Дополнены и развиты реминисценции с «Гамлетом»: кроме «сцены с флейтой» сочинен развернутый диалог Маленького человечка с Фонарщиком (разговор о «знакомых могильщиках» из Дании и пр.), то есть Олеша, тщательно прописывая, усиливает мотив вечных ценностей старой культуры, противостоящей и революционной Москве, и буржуазному Парижу.
Леля резка в своих характеристиках советской страны и, что еще важнее, прямо заявляет сотруднику полпредства Федотову «Вернуться домой я не могу. И не хочу». Необходимо напомнить, что именно означала эта реплика героини в историко-политическом контексте 1930 года.

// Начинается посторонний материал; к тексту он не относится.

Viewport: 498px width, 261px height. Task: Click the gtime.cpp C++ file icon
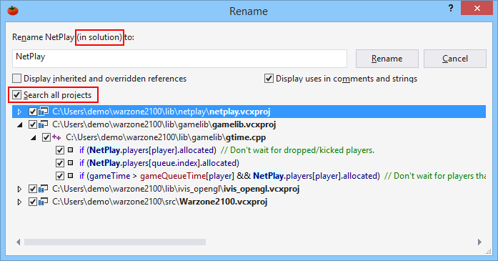click(56, 137)
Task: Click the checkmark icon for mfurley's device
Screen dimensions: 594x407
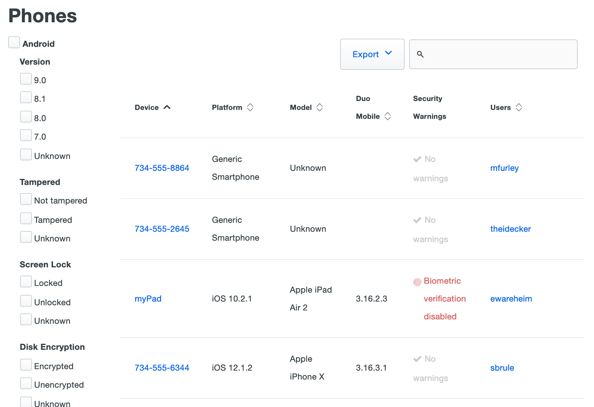Action: [x=417, y=159]
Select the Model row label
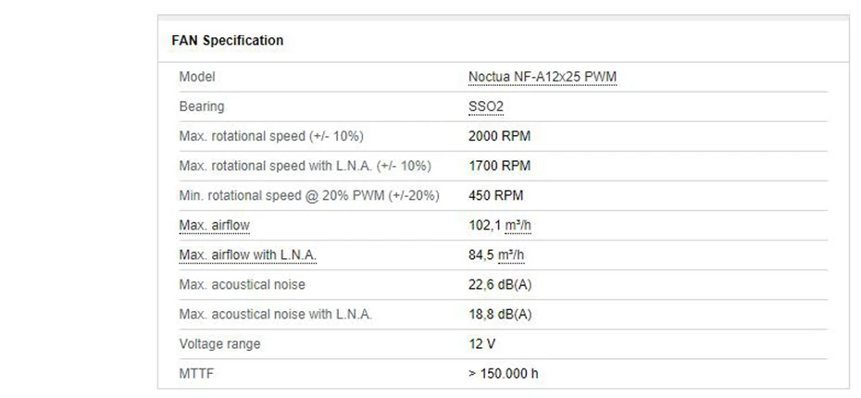Image resolution: width=861 pixels, height=398 pixels. click(x=197, y=78)
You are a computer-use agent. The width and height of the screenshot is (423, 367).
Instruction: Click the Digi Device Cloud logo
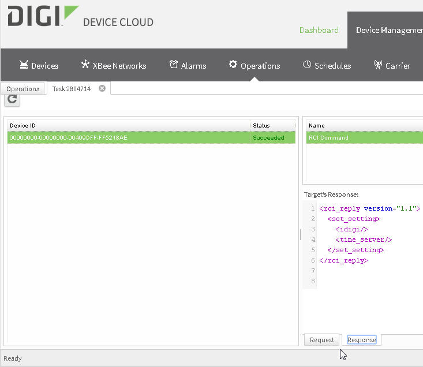pos(80,17)
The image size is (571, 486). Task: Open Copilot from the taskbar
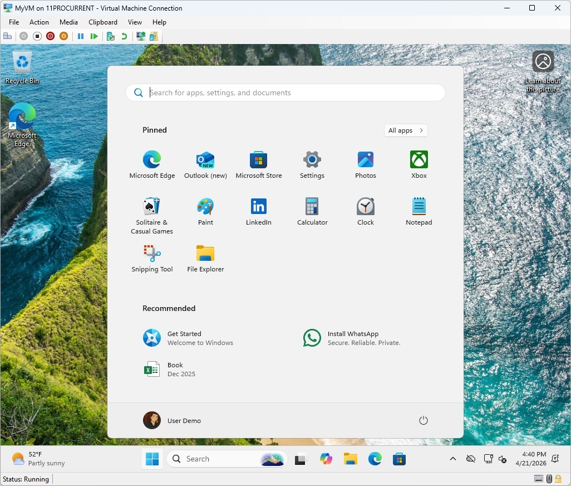click(326, 459)
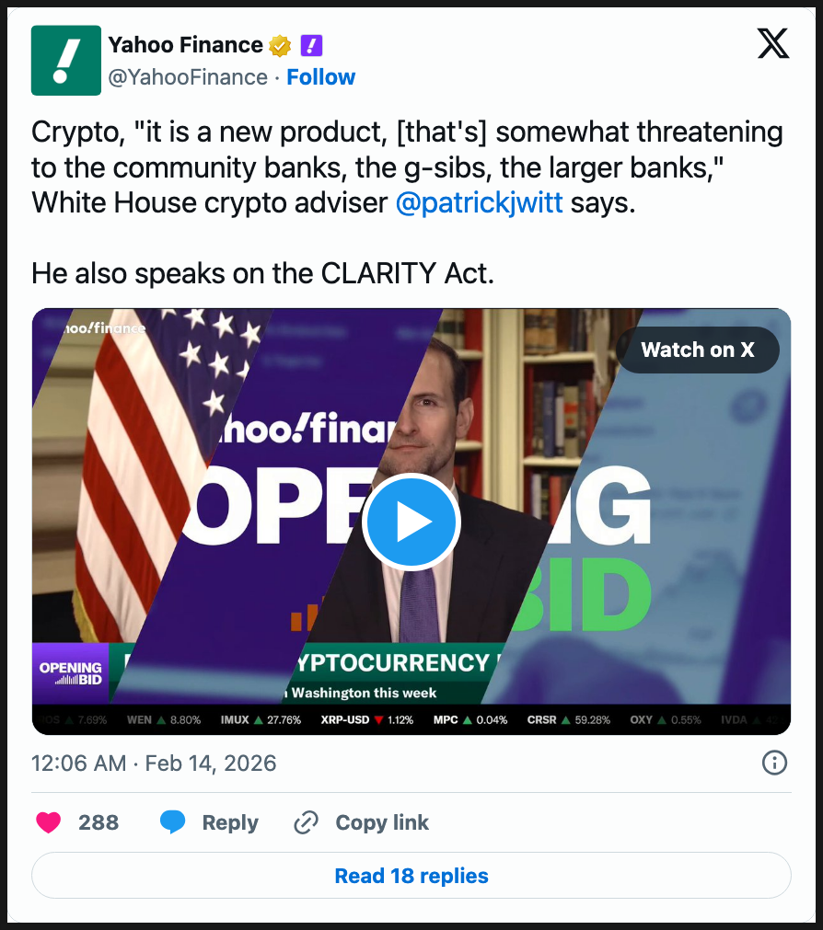The image size is (823, 930).
Task: Follow the Yahoo Finance account
Action: pyautogui.click(x=320, y=77)
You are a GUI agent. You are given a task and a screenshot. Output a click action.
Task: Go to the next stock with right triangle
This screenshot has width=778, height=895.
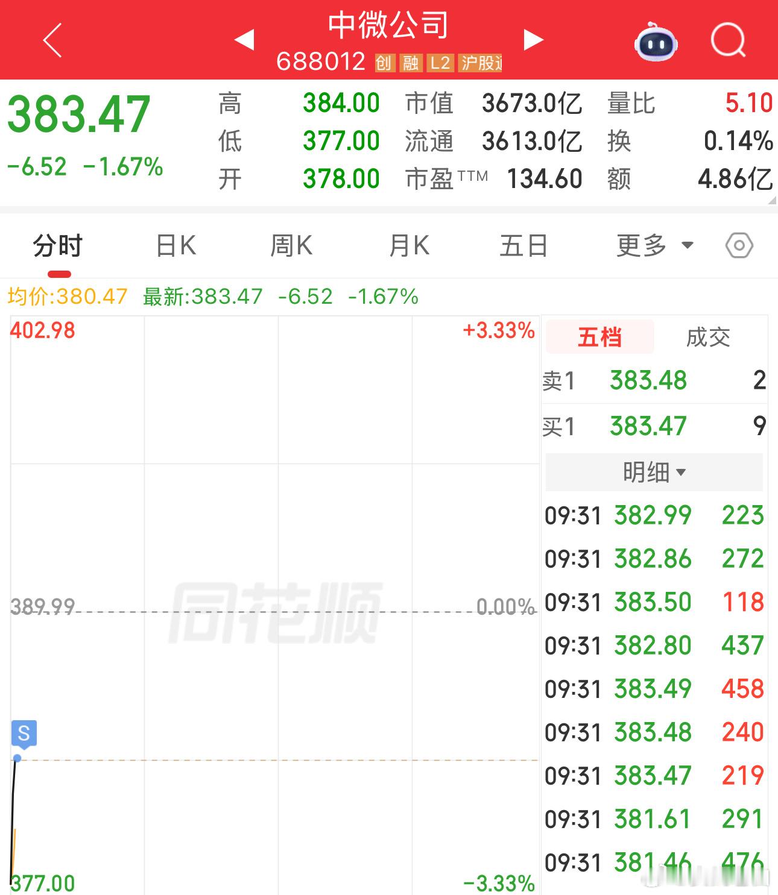(x=533, y=39)
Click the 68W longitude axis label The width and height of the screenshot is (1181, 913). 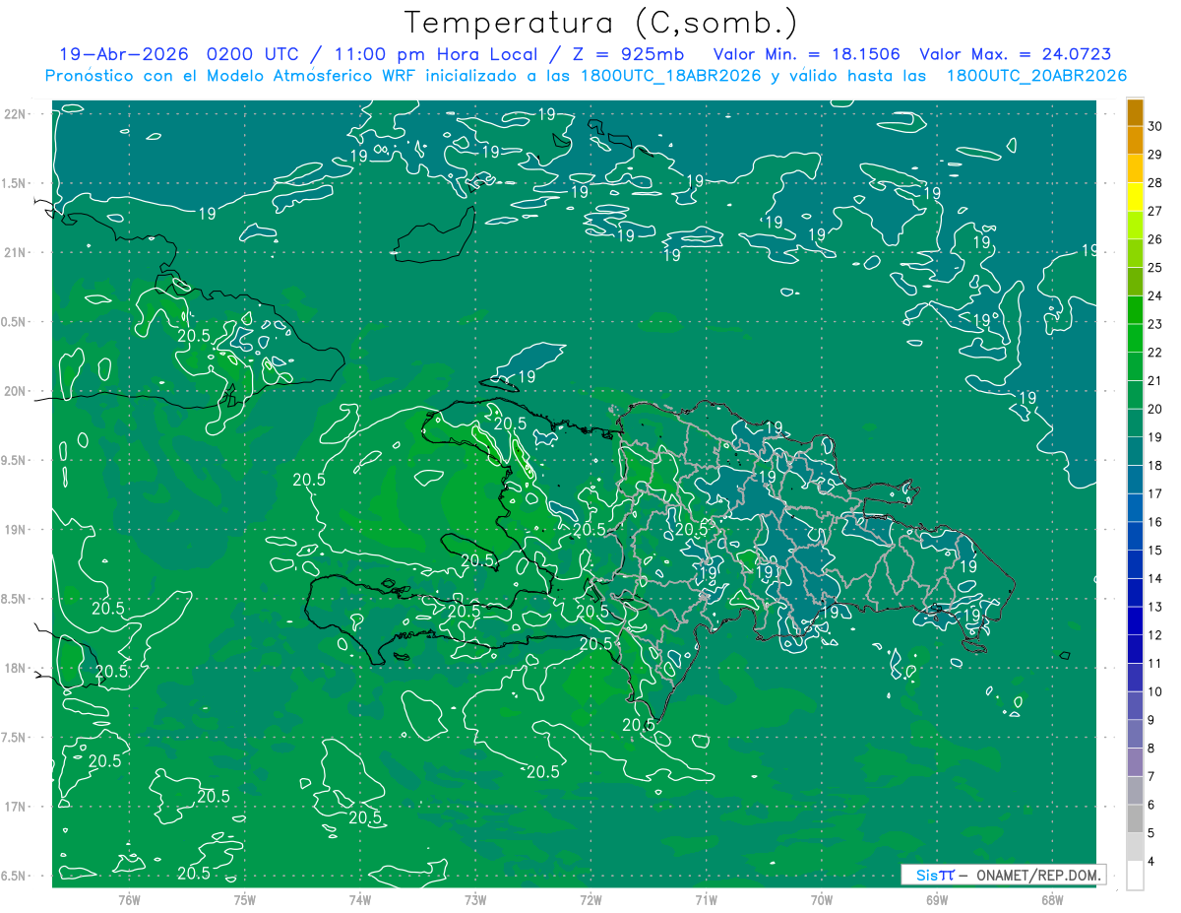coord(1052,899)
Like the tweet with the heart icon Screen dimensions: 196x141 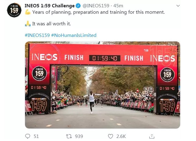click(x=110, y=136)
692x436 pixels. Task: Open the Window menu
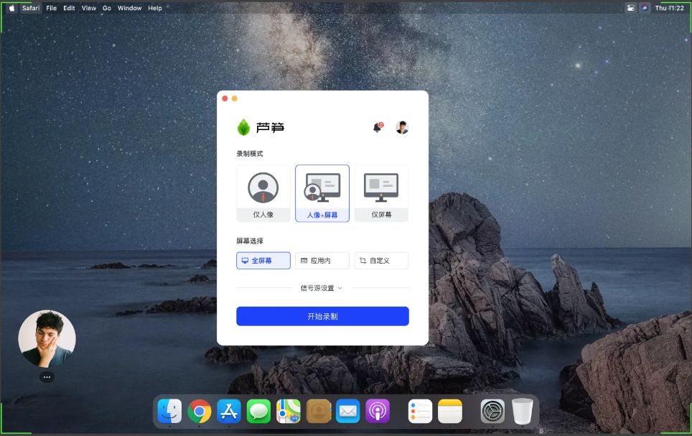pyautogui.click(x=129, y=8)
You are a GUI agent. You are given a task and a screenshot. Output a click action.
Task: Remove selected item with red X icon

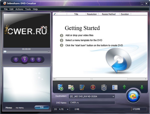click(93, 87)
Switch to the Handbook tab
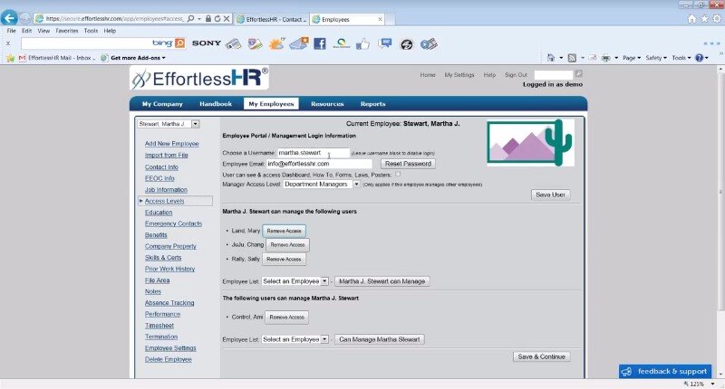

Год назад, 21 ноября 1929, вышло постановление президиума ЦИК об объявлении вне закона граждан, оставшихся за границей, так называемых «невозвращенцев»[128]. Наказание — смертная казнь и конфискация имущества. Более того, вопреки всем канонам юридической науки закон имел обратную силу. А чуть позже к репрессиям в отношении самого сбежавшего были добавлены репрессии по отношению к его семье, т. е. государство начало брать заложников. Родилась историческая фраза: «Я тебя научу родину любить!» Без понимания этих реалий времени сегодня трудно оценить, что за тип человеческой личности пишет Олеша и — в начале 1931 года — репетирует Зинаида Райх. Да и сам Мейерхольд совсем недавно находился в ситуации, очень похожей на ту, которая излагается в пьесе.
18 августа 1930 года Мейерхольд отправляет докладную записку в коллегию Наркомпроса РСФСР об итогах гастролей ГосТИМа в Германии и Франции, о необходимости гастролей театра в Америке и о положении театра. Но одной из главных тем письма становится его собственное положение. Режиссер пишет:
«То, что я сделал в качестве директора ГосТИМа, не может быть рассматриваемо как „самоуправство“.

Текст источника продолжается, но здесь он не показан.